Michigan State’s Bruno Basso on why agricultural emissions matter — and the data driving smarter solutions - Climate TRACE

As part of an ongoing Climate TRACE series, we are interviewing individual coalition members about their work. We recently talked with Bruno Basso, professor at Michigan State University’s Department of Earth and Environmental Sciences, where he supports Climate TRACE’s work on modeling agricultural emissions.

You study agricultural emissions. Why is that such a critical area to understand, and where do you focus within it?

Agriculture sits at the center of a global paradox. Few things are more essential than food, yet food production is both a victim of climate change — and a major contributor to it. Rising temperatures and extreme weather threaten yields. Droughts or heavy rains during key growth stages can decimate crops, and warming accelerates crop development, shortening the time for photosynthesis. That means less energy stored, and lower yields.

At the same time, agriculture generates a major share of global greenhouse gas emissions. It contributes around 10–12% of global emissions directly, mostly from fertilizer and livestock — and up to 20–24% when you include deforestation and other land use changes. (For 2024, for instance, Climate TRACE data show 8 billion tonnes of agricultural emissions — comprising 12.9% of the 61.7B total global emissions that year.) 
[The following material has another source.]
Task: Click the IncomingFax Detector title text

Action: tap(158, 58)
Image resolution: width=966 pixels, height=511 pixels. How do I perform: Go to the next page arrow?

So while plants naturally remove CO₂ from the atmosphere, human land management — like tillage, fertilizer use, and land conversion — can turn agriculture into an emitting sector. Tillage disturbs soil, speeding up CO₂ release from decomposing organic matter. 

The most powerful emissions source, though, is nitrous oxide (N₂O), a byproduct of nitrogen fertilizer. Measured by global warming potential, it’s about 300 times more potent than carbon dioxide. To use an analogy, it's like having 300 blankets on top of you versus one.

And yet agriculture also holds enormous potential to be part of the solution. In addition to feeding people, it can support ecosystem services — clean water, clean air, and other elements of a healthy environment — all key to climate resilience and carbon storage. If we can better manage the way land is used and nutrients are applied, the sector could shift from major emitter to powerful climate ally.

That’s where our work with Climate TRACE comes in. My student Prateek Sharma, my lab members Aditya Manuraj and Rajvi Trivedi, and I developed a novel methodology that indirectly estimates fertilizer use for 132 crops globally. Nitrogen fertilizer is food for plants, but some of it is lost to the atmosphere as N₂O — which the methodology quantifies through modeling and remote sensing. We work closely with Sam Schiller from Carbon Yield to publish the emissions data on the Climate TRACE website.

How did you get involved in this research, and what's the foundation of your approach?

I've been in this research field since the ’90s, when remote sensing and simulation models became available. Plot-scale fertilizer studies have been around since the 1950s and 60s, but I realized they didn’t apply well across different soils and climates. 

That’s when crop simulation modeling became necessary. I was fortunate to work with Joe Ritchie, a pioneer who built the first crop simulation model — originally funded for strategic reasons by the US government and Foreign Agricultural Service agency during the Cold War to predict wheat yields in Russia. Together, we developed the SALUS model: System Approach for Land Use Sustainability. 

Today, SALUS is the core model we use for research — but it also powers commercial applications through CIBO Technologies. While we continue to use and expand SALUS in our research, which we share free of charge, the same model supports food and consumer package goods companies (Nestlé, Land O' Lakes, etc.) in estimating greenhouse gas emissions across their agricultural supply chains. 

How are you currently modeling emissions, and what makes your approach different?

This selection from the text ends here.